Luis Miguel Lázaro, winner of the Janet Blackman Award for his article on the image of women in a moment of armed conflicts

  • Press Office
  • May 14th, 2019
 
Luis Miguel Lázaro.
Luis Miguel Lázaro.

Luis Miguel Lázaro, professor of Theory and History of Education at the Universitat de València, has won the Janet Blackamn award for his article ‘How women are imagined through conceptual metaphors in United Nations Security Council Resolutions on Women, Peace and Security’. The award was created two years ago by the ‘Journal of Gender Studies’ to pay homage to Blackman, a famous feminist, internationalist and lecturer at the University of Hull. The award is shared with Victoria Martín de la Rosa, lecturer at the Complutense University.

Lecturer Lázaro is the president of the Sociedad Iberoamericana de Educación Comparada and member of the Global Citizenship Education International Advisory Committee, the UNESCO Chair in Global Learning and Global Citizenship Education, at the University of California-Los Angeles (U.C.L.A).

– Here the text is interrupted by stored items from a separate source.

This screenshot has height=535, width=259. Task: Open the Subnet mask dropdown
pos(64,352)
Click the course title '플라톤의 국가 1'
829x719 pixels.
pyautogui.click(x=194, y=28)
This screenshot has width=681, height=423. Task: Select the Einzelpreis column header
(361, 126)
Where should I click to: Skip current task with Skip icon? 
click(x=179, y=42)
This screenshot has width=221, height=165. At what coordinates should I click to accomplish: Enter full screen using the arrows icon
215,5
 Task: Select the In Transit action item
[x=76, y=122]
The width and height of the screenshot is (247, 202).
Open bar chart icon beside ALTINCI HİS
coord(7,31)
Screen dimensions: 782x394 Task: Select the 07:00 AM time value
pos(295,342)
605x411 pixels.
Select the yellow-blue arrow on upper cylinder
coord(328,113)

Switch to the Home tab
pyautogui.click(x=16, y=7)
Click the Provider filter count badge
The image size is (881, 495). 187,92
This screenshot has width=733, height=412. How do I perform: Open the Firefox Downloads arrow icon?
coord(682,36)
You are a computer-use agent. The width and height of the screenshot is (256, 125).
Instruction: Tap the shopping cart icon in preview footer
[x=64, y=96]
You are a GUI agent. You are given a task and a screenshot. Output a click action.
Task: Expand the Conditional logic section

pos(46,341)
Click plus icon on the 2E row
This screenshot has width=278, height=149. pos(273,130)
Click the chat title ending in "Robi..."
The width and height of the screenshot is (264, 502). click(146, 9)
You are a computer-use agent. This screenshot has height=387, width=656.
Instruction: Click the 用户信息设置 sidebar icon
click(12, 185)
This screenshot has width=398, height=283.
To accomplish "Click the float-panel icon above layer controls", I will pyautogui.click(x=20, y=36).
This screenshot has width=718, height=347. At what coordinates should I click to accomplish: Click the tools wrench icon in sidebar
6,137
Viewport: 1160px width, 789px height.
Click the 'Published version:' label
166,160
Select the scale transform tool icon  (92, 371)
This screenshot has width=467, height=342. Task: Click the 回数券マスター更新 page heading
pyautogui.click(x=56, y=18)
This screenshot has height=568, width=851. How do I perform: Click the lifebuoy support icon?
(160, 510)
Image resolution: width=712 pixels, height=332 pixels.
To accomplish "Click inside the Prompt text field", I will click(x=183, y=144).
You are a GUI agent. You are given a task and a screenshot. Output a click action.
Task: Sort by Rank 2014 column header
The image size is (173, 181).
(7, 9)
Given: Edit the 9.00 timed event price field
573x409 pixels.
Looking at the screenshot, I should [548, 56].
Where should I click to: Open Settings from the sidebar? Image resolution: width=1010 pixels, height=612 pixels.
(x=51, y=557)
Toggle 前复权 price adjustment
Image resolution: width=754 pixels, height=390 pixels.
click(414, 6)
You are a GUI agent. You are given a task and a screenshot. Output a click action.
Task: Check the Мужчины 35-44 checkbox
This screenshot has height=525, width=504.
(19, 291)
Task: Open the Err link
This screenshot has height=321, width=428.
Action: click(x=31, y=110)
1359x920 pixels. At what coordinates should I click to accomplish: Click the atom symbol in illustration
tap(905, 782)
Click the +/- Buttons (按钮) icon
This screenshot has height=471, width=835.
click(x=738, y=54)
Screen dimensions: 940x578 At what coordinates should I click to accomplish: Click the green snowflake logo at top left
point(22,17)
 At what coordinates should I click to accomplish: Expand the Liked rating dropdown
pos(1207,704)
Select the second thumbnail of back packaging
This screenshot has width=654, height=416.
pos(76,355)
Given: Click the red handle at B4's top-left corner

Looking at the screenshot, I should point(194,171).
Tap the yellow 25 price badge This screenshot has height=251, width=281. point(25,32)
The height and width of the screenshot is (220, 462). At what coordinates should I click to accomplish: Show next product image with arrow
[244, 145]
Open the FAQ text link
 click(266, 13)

The Resolution 1325 of the United Nations Security Council is a historical pronouncement about the Women, Peace and Security Agenda. This resolution does not only highlight the important role of the participation of women in the processes of peace, but it also highlights the significance of their equal participation in all of the efforts done towards the preservation and promotion of peace. Moreover, it was the outbreak of the approval of other resolutions, produced based on that first file.

The purpose of the awarded article was to analyse, from a cognitive linguistics point of view, the way in which women are referred to in this pronouncements through the two conceptual metaphors that are most frequently repeated: Women are victims –usually found on previous resolutions–, and women are change agents –the metaphor that has grown stronger and has achieved more visibility as more resolutions get created–.

Since metaphors are the cognitive lens we use to give meaning to abstract concepts, it is important to analyse each of these metaphors in order to see how they shape the characterization of women in the time of an armed conflict and post-conflict and, by doing so, how they guide our comprehension and behaviour towards them.